Here you may find the result given by W|A.

• Did you evaluated the primitive of $\cos t/t$? Commented Aug 13, 2012 at 14:43
• @enzotib, that's actually easier, since it's just the cosine integral. This one will require the inverse tangent integral. Commented Aug 13, 2012 at 15:12
• @J.M.: yes, but by definition of cosine integral, not actually evaluating something, like the OP claims. Commented Aug 13, 2012 at 15:15
• @enzotib, maybe OP went further and expressed it in terms of the incomplete gamma function... :D Commented Aug 13, 2012 at 15:20
• @enzotib: In fact, I did try it. Commented Aug 14, 2012 at 7:18

Let's start with $\ \displaystyle f(x):=\log(\tan(x/2))\$ then : $$f'(x)=\frac{\tan(x/2)^2+1}{2\tan(x/2)}=\frac{\sin(x/2)^2+\cos(x/2)^2}{2\cos(x/2)^2\tan(x/2)}=\frac 1{\sin(x)}$$

so that $\ f'\left(t+\frac {\pi}2\right)=\dfrac 1{\cos(t)}$.

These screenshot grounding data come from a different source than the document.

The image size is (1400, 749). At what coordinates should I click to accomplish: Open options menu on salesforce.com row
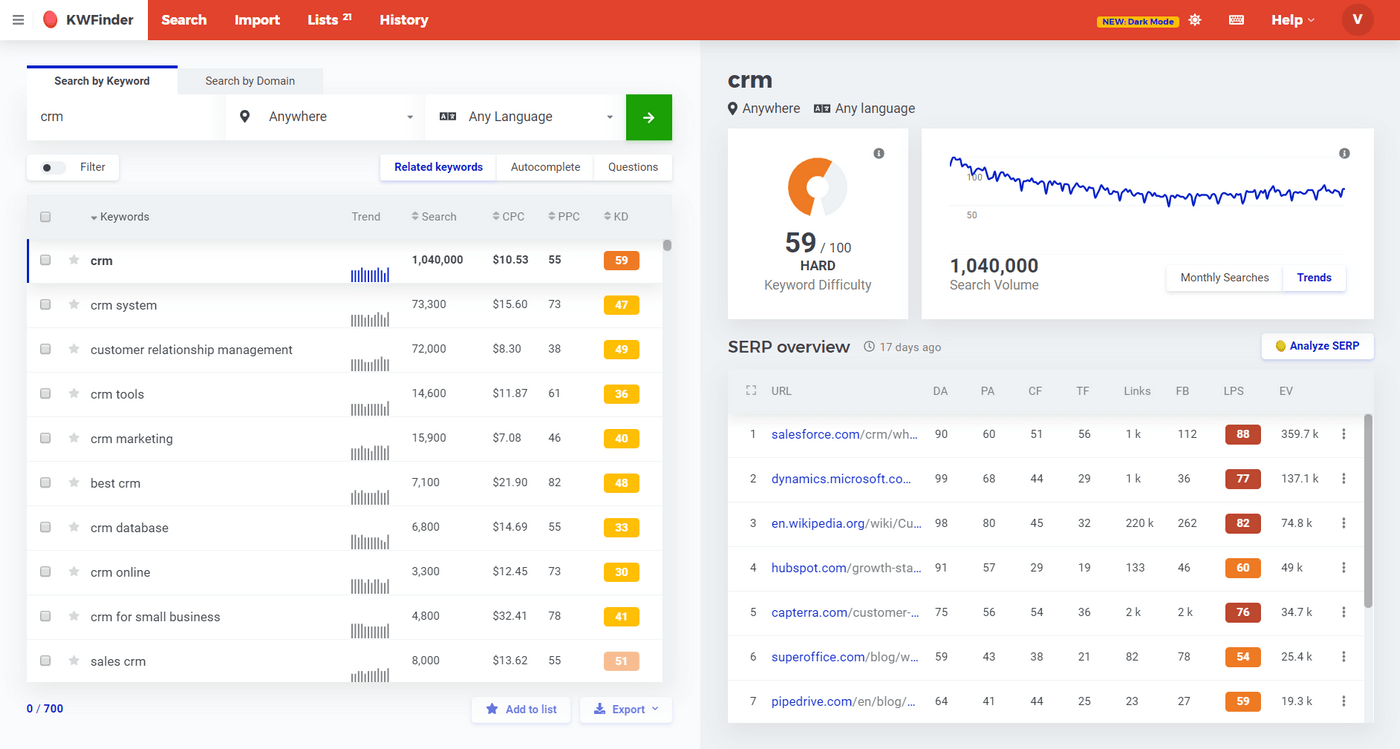(x=1345, y=433)
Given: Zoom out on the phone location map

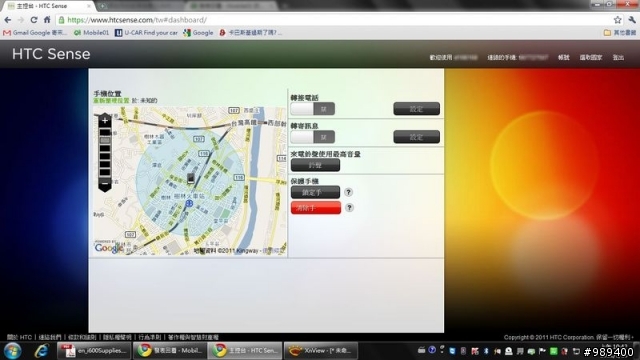Looking at the screenshot, I should click(x=105, y=184).
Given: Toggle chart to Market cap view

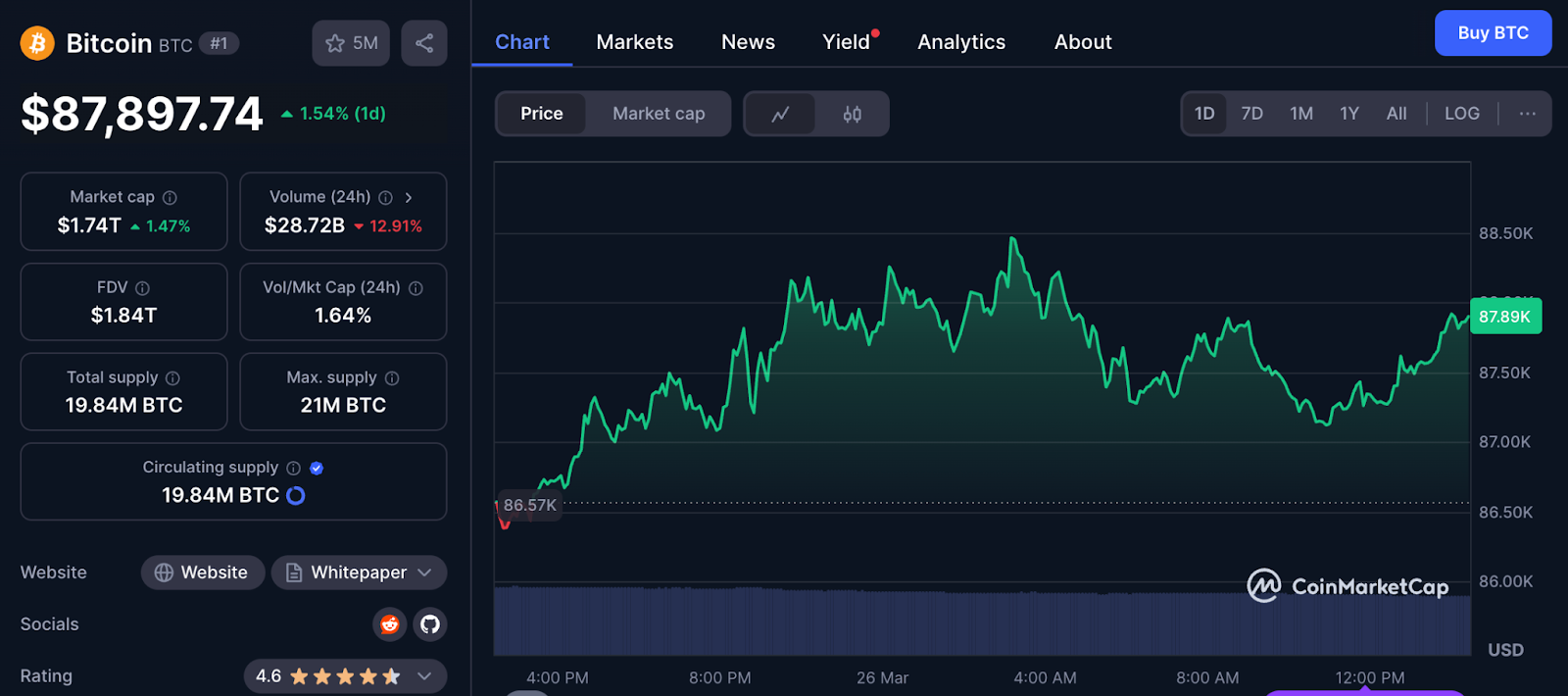Looking at the screenshot, I should (x=659, y=114).
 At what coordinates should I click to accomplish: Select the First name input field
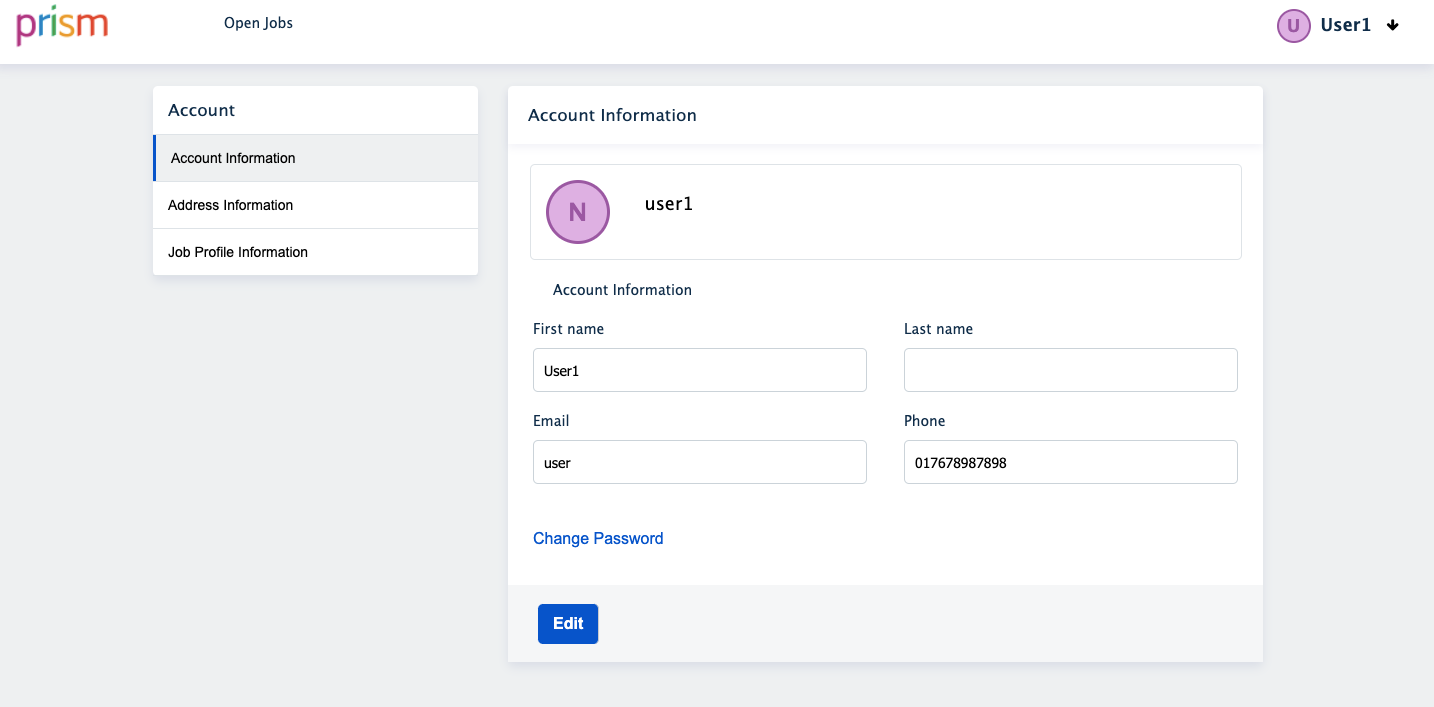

We want (ignoring integration constants up to the end) : $$\int \dfrac t{\cos(t)}\,dt=\int tf'\left(t+\frac {\pi}2\right) dt=\left[tf\left(t+\frac {\pi}2\right)\right]-\int f\left(t+\frac {\pi}2\right)\,dt$$ Setting $\ u:=\tan\bigl(\frac x2\bigr)\$ so that $\ dx=\dfrac {2\;du}{1+u^2}$ we rewrite the integral of $f$ as : $$\int f(x)\;dx=\int \log\left(\tan\left(\frac x2\right)\right)\;dx=2\int \frac{\log(u)}{1+u^2}\;du$$ $$=\left[2\log(u)\arctan(u)\right]-2\int \frac {\arctan(u)}u\,du=2\left[\log(u)\arctan(u)-\rm{Ti}_2(u)\right]$$ with $\rm{Ti}_2$ the inverse tangent integral proposed by J.M. (see Lewin 1981 "Polylogarithms and associated functions" ch. 2 for more information). $\rm{Ti}_2$ may be rewritten as Clausen functions or as complex polylogarithms.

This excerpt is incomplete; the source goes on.